Records contained in a dataset

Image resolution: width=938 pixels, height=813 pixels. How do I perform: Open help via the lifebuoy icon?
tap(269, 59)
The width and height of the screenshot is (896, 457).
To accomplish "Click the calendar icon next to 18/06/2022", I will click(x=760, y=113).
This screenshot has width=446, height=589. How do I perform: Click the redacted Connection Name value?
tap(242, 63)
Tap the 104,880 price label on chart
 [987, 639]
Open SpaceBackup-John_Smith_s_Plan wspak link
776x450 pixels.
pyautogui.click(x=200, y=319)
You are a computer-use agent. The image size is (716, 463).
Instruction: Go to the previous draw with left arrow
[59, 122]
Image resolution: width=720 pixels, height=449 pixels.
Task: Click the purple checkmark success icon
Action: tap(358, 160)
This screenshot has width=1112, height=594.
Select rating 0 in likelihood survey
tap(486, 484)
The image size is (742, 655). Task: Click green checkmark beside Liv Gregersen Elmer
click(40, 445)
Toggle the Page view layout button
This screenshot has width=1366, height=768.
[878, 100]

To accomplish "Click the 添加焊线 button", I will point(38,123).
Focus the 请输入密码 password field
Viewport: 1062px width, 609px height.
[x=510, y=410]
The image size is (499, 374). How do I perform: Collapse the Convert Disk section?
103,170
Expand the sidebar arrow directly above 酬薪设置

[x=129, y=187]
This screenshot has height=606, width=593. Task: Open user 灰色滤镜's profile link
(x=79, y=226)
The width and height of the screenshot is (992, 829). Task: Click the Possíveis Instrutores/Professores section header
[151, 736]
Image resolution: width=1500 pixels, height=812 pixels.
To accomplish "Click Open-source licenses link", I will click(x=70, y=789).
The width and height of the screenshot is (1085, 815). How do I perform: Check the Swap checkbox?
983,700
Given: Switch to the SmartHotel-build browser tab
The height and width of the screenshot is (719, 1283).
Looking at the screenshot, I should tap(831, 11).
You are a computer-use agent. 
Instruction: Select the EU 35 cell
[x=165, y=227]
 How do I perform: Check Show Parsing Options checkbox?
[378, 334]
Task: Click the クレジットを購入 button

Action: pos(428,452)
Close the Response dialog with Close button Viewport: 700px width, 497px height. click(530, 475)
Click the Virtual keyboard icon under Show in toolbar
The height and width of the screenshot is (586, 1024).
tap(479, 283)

**INSTRUCTIONS FOR THE TASK:**
The full set of records must be transcribed character for character.

**SOLUTION TO THIS PROBLEM:**
Image resolution: width=938 pixels, height=813 pixels. How do I perform: Open help via the lifebuoy icon?
tap(269, 59)
The width and height of the screenshot is (896, 457).
To accomplish "Click the calendar icon next to 18/06/2022", I will click(x=760, y=113).
This screenshot has width=446, height=589. How do I perform: Click the redacted Connection Name value?
tap(242, 63)
Tap the 104,880 price label on chart
 [987, 639]
Open SpaceBackup-John_Smith_s_Plan wspak link
776x450 pixels.
pyautogui.click(x=200, y=319)
You are a computer-use agent. The image size is (716, 463).
Instruction: Go to the previous draw with left arrow
[59, 122]
Image resolution: width=720 pixels, height=449 pixels.
Task: Click the purple checkmark success icon
Action: tap(358, 160)
This screenshot has width=1112, height=594.
Select rating 0 in likelihood survey
tap(486, 484)
The image size is (742, 655). Task: Click green checkmark beside Liv Gregersen Elmer
click(40, 445)
Toggle the Page view layout button
This screenshot has width=1366, height=768.
[878, 100]

To accomplish "Click the 添加焊线 button", I will point(38,123).
Focus the 请输入密码 password field
Viewport: 1062px width, 609px height.
[x=510, y=410]
The image size is (499, 374). How do I perform: Collapse the Convert Disk section?
103,170
Expand the sidebar arrow directly above 酬薪设置

[x=129, y=187]
This screenshot has height=606, width=593. Task: Open user 灰色滤镜's profile link
(x=79, y=226)
The width and height of the screenshot is (992, 829). Task: Click the Possíveis Instrutores/Professores section header
[151, 736]
Image resolution: width=1500 pixels, height=812 pixels.
To accomplish "Click Open-source licenses link", I will click(x=70, y=789).
The width and height of the screenshot is (1085, 815). How do I perform: Check the Swap checkbox?
983,700
Given: Switch to the SmartHotel-build browser tab
The height and width of the screenshot is (719, 1283).
Looking at the screenshot, I should tap(831, 11).
You are a computer-use agent. 
Instruction: Select the EU 35 cell
[x=165, y=227]
 How do I perform: Check Show Parsing Options checkbox?
[378, 334]
Task: Click the クレジットを購入 button

Action: pos(428,452)
Close the Response dialog with Close button Viewport: 700px width, 497px height. click(530, 475)
Click the Virtual keyboard icon under Show in toolbar
The height and width of the screenshot is (586, 1024).
tap(479, 283)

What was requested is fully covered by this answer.